And now, “political love.”
In the Roman Catholic Church, a papal encyclical is a pastoral letter issued by the Holy Father to offer teaching on a significant issue or issues. Earlier this month, Pope Francis issued Fratelli Tutti, in part addressing the relationship between charity, justice, politics, and love—about some of which we recently have quoted previous encyclical passages. Below, in that context, we place Fratelli Tutti’s passages regarding what it labels “political love.”
[T]he law of charity, “which is the bond of perfection,” must always take a leading role. How completely deceived, therefore, are those rash reformers who concern themselves with the enforcement of justice alone—and this, commutative justice—and in their pride reject the assistance of charity!
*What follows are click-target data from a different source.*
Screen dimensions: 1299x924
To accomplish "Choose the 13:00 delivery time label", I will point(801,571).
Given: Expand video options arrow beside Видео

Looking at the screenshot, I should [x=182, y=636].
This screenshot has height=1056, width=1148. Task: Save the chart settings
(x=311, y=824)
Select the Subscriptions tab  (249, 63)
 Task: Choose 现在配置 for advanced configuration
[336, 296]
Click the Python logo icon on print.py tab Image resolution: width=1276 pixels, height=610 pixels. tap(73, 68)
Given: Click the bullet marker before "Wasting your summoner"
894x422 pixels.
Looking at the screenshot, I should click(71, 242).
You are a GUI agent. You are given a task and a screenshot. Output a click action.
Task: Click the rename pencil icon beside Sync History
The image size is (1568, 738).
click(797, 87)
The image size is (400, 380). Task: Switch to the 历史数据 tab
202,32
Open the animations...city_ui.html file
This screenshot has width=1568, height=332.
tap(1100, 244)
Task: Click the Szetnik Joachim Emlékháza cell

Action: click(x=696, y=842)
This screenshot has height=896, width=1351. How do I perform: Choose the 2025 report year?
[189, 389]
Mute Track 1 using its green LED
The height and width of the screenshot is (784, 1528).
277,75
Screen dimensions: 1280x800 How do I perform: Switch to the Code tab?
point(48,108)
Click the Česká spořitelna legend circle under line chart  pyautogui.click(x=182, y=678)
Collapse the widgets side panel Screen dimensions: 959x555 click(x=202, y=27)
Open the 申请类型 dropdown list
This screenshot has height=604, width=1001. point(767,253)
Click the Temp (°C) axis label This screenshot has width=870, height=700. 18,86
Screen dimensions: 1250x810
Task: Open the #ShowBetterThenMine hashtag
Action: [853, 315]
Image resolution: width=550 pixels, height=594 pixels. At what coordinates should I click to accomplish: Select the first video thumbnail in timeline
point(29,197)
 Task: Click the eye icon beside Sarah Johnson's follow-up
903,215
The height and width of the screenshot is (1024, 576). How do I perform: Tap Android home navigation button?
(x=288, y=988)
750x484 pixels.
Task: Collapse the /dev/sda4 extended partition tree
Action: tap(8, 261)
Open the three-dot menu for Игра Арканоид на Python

Admittedly, no vicarious charity can substitute for justice which is due as an obligation and is wrongfully denied.
— Pope Pius XI, Quadragesimo Anno (“After Forty Years”), 1931, No. 137
Since the nineteenth century, an objection has been raised to the Church’s charitable activity, subsequently developed with particular insistence by Marxism: the poor, it is claimed, do not need charity but justice. Works of charity—almsgiving—are in effect a way for the rich to shirk their obligation to work for justice and a means of soothing their consciences, while preserving their own status and robbing the poor of their rights. Instead of contributing through individual works of charity to maintaining the status quo, we need to build a just social order in which all receive their share of the world’s goods and no longer have to depend on charity. There is admittedly some truth to this argument, but also much that is mistaken. It is true that the pursuit of justice must be a fundamental norm of the State and that the aim of a just social order is to guarantee to each person, according to the principle of subsidiarity, his share of the community’s goods. …
Love—caritas—will always prove necessary, even in the most just society. There is no ordering of the State so just that it can eliminate the need for a service of love. Whoever wants to eliminate love is preparing to eliminate man as such.
— Pope Benedict XVI, Deus Caritas Est (“God is Love”), 2005, Nos. 26-28
Recognizing that all people are our brothers and sisters, and seeking forms of social friendship that include everyone, is not merely utopian. It demands a decisive commitment to devising effective means to this end. Any effort along these lines becomes a noble exercise of charity. For whereas individuals can help others in need, when they join together in initiating social processes of fraternity and justice for all, they enter the “field of charity at its most vast, namely political charity”. This entails working for a social and political order whose soul is social charity. Once more, I appeal for a renewed appreciation of politics as “a lofty vocation and one of the highest forms of charity, inasmuch as it seeks the common good”.
Every commitment inspired by the Church’s social doctrine is “derived from charity, which according to the teaching of Jesus is the synthesis of the entire Law (cf. Mt 22:36-40)”. This means acknowledging that “love, overflowing with small gestures of mutual care, is also civic and political, and it makes itself felt in every action that seeks to build a better world”. For this reason, charity finds expression not only in close and intimate relationships but also in “macro-relationships: social, economic and political”.
… [T]here are attempts nowadays to reduce persons to isolated individuals easily manipulated by powers pursuing spurious interests. Good politics will seek ways of building communities at every level of social life, in order to recalibrate and reorient globalization and thus avoid its disruptive effects.
THE EXERCISE OF POLITICAL LOVE
There is a kind of love that is “elicited”: its acts proceed directly from the virtue of charity and are directed to individuals and peoples. There is also a “commanded” love, expressed in those acts of charity that spur people to create more sound institutions, more just regulations, more supportive structures. It follows that “it is an equally indispensable act of love to strive to organize and structure society so that one’s neighbour will not find himself in poverty”. It is an act of charity to assist someone suffering, but it is also an act of charity, even if we do not know that person, to work to change the social conditions that caused his or her suffering. If someone helps an elderly person cross a river, that is a fine act of charity. The politician, on the other hand, builds a bridge, and that too is an act of charity. While one person can help another by providing something to eat, the politician creates a job for that other person, and thus practices a lofty form of charity that ennobles his or her political activity.
— Pope Francis, Fratelli Tutti (“Brothers All”), October 2020, Nos. 180-82, 186
(All footnotes omitted; all emphases supplied.)